A Laser Scanner Point Cloud Registration Method Using Difference of Normals (DoN) Based Segmentation
J-H. Lyu, Z-W. Wang, Y. Zhou, J. Meng and S-F. Wang
The coarse registration is required before fine registration to obtain a better initial pose; however, it is difficult for coarse registration to obtain a better initial pose when the overlapping coefficient of source and target point cloud is low. To overcome this we propose a registration method using difference of normals (DoN) based segmentation algorithm and sample consensus initial alignment algorithm. First, the DoN based segmentation algorithm is employed to segment areas where obvious normal differences from source and target point cloud. Afterwards, Gaussian models for these subsets are established to find a pair of point cloud subsets with the most similar distribution. Then the sample consensus initial alignment algorithm (SAC-IA) is employed to register the matched subsets to obtain transformations between them, applied to source point cloud to find a better initial pose. Eventually, the iterative closest point (ICP) algorithm is involved to complete the registration.
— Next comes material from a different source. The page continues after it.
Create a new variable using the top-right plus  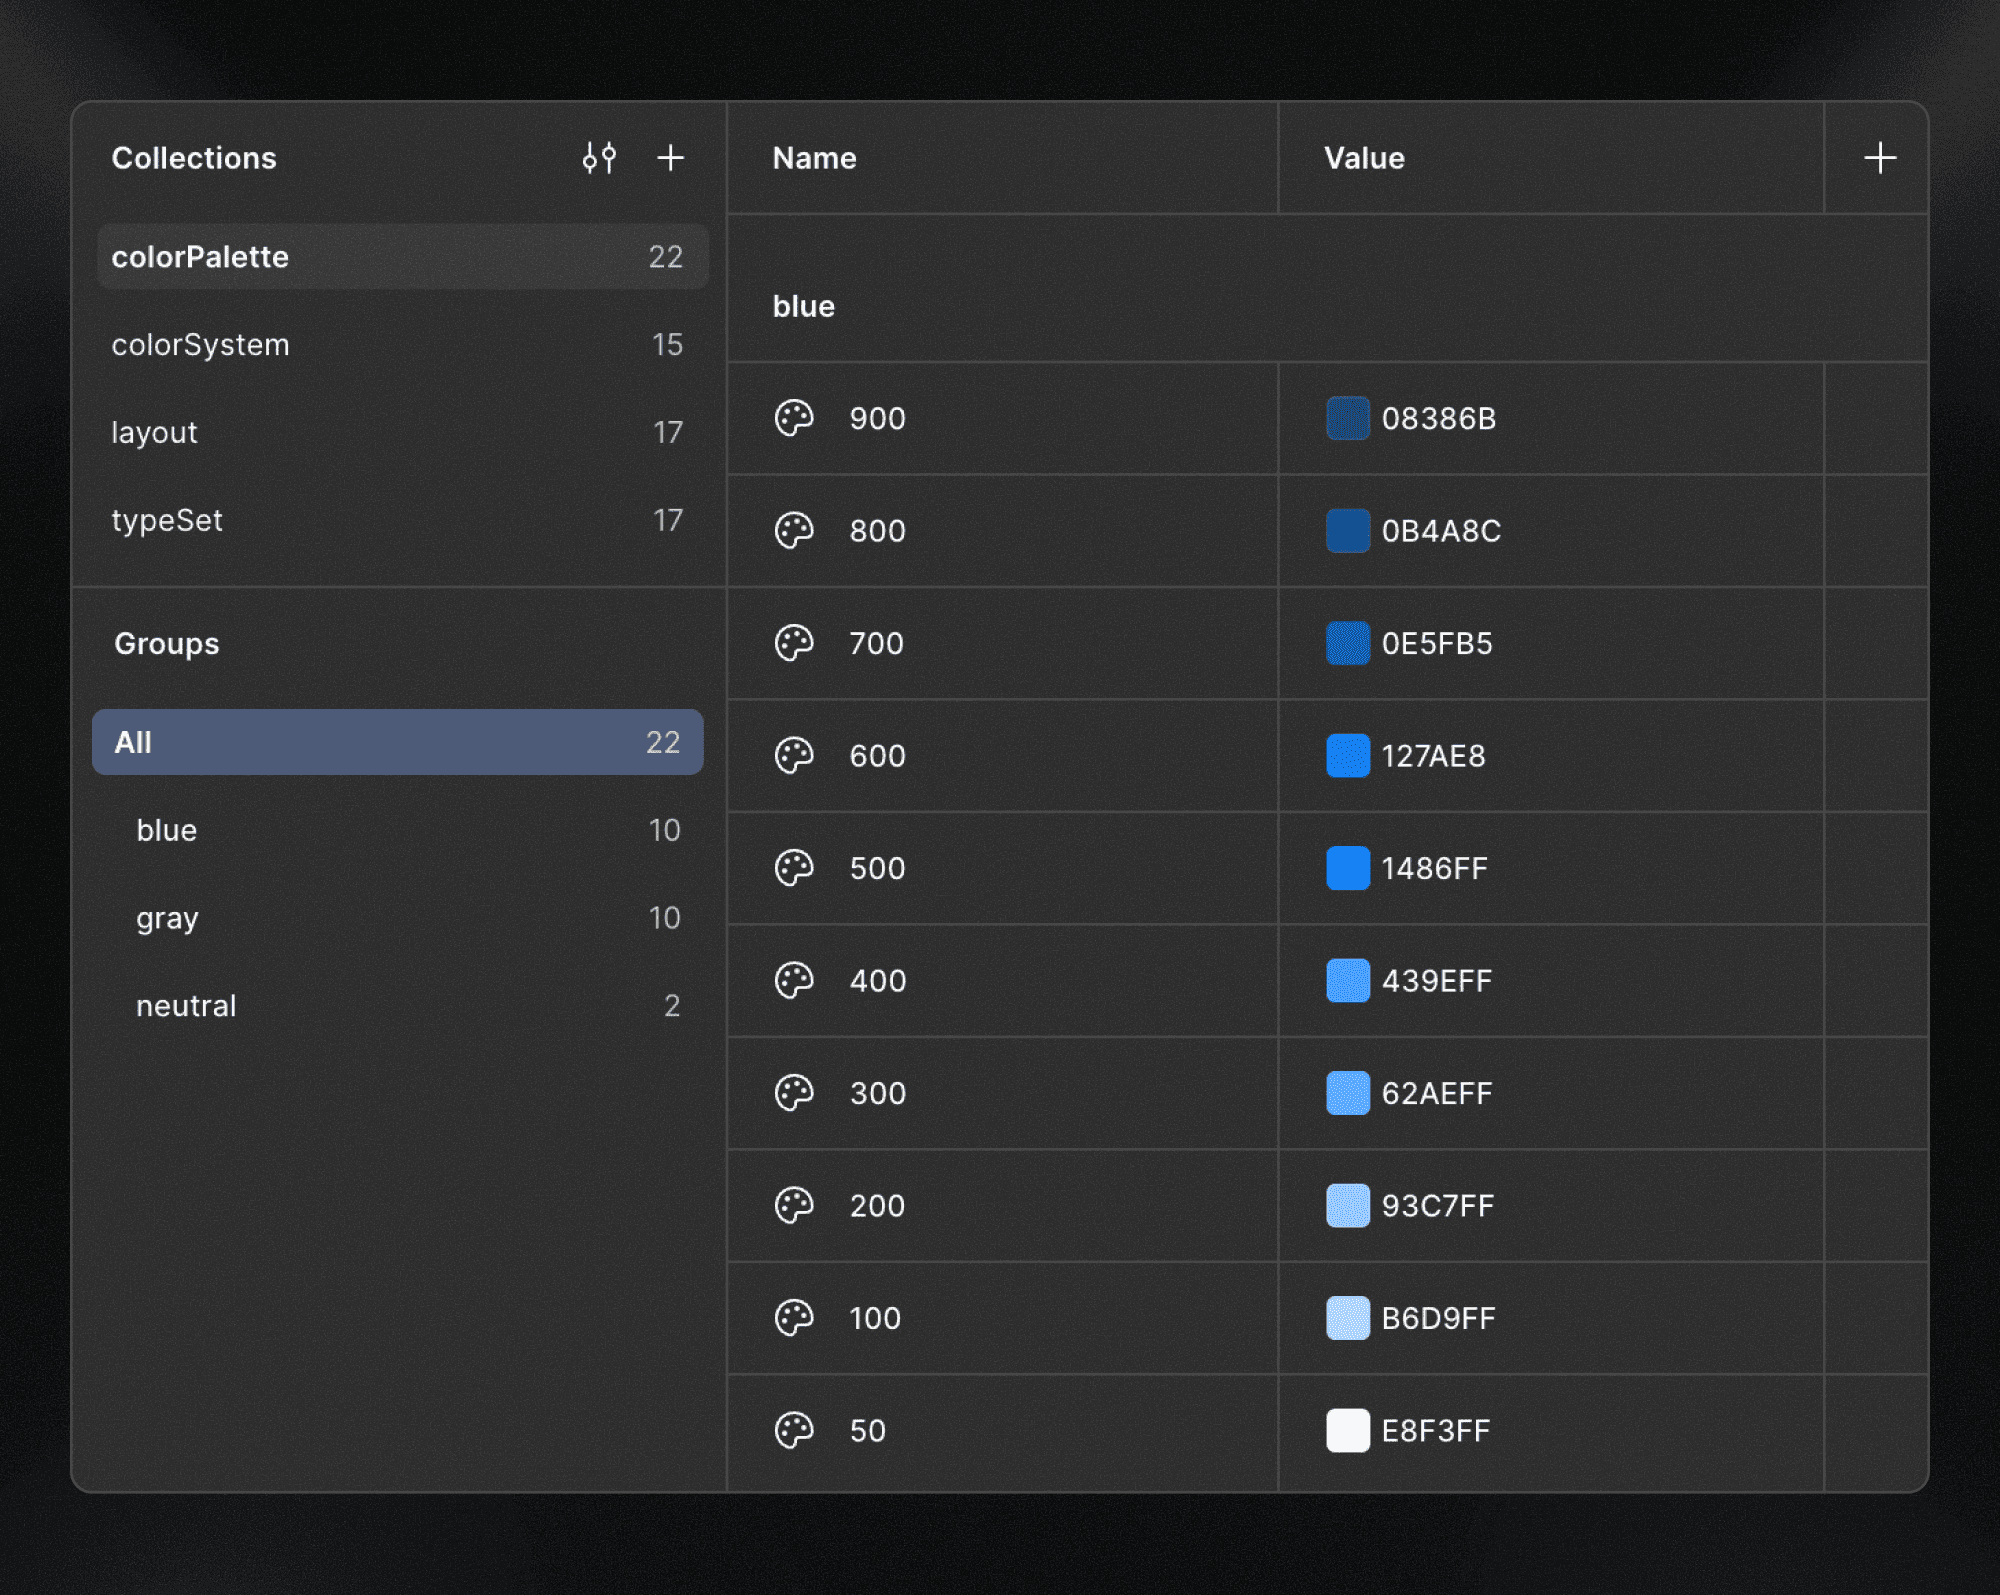pyautogui.click(x=1878, y=157)
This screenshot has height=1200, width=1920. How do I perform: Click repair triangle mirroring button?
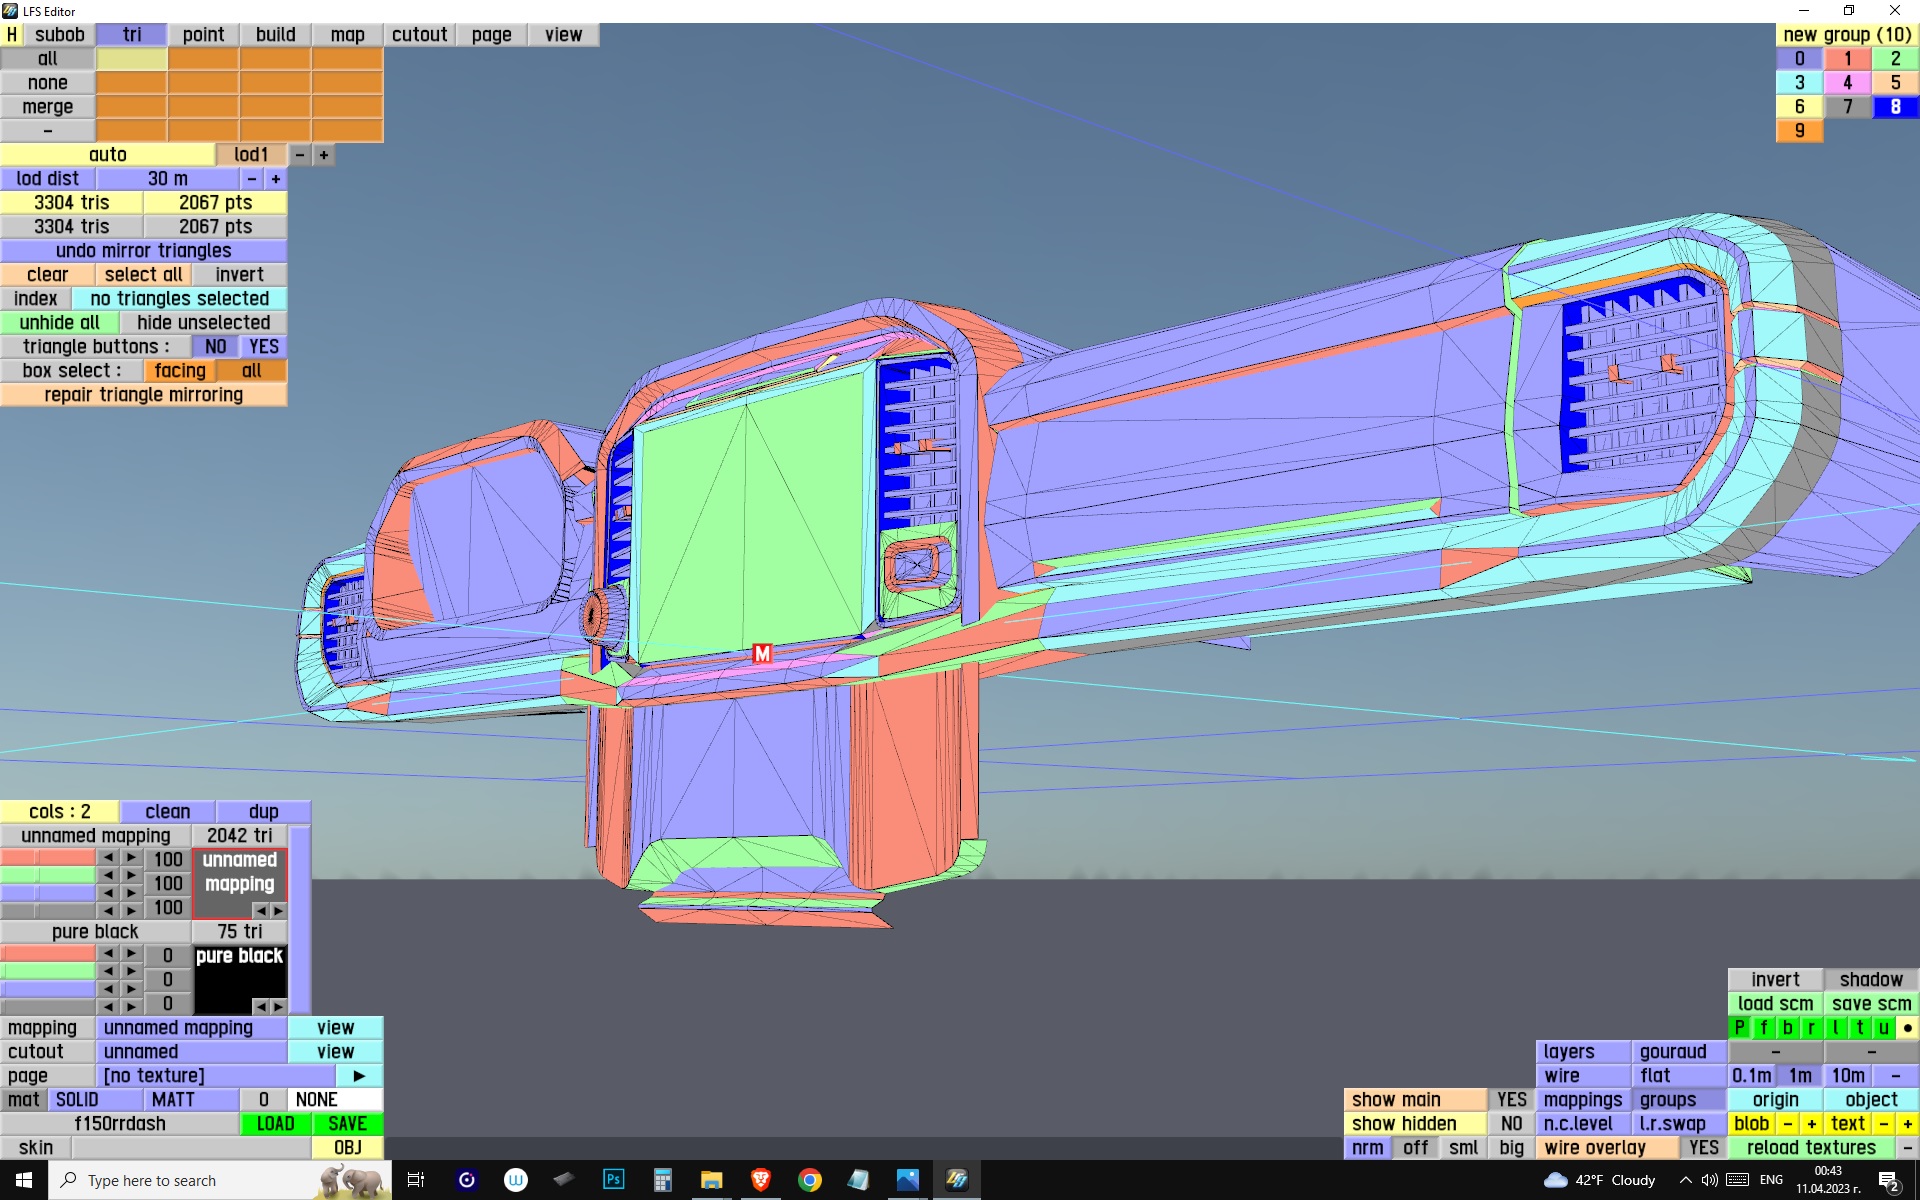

The experiments show the root mean square error (RMSE) of the registered point cloud using proposed method has been improved by 0.435 m compared with that of previous algorithm when the overlapping coefficient is 5%. The analysis shows the segmented region has clearer normal features; consequently, the SAC-IA algorithm to extract a more effective feature histogram to obtain a more accurate transformation.
Keywords: Laser scanner, point cloud registration, iterative closest point (ICP) algorithm, difference of normals (DoN), segmentation algorithm, sample consensus initial alignment algorithm (SAC-IA)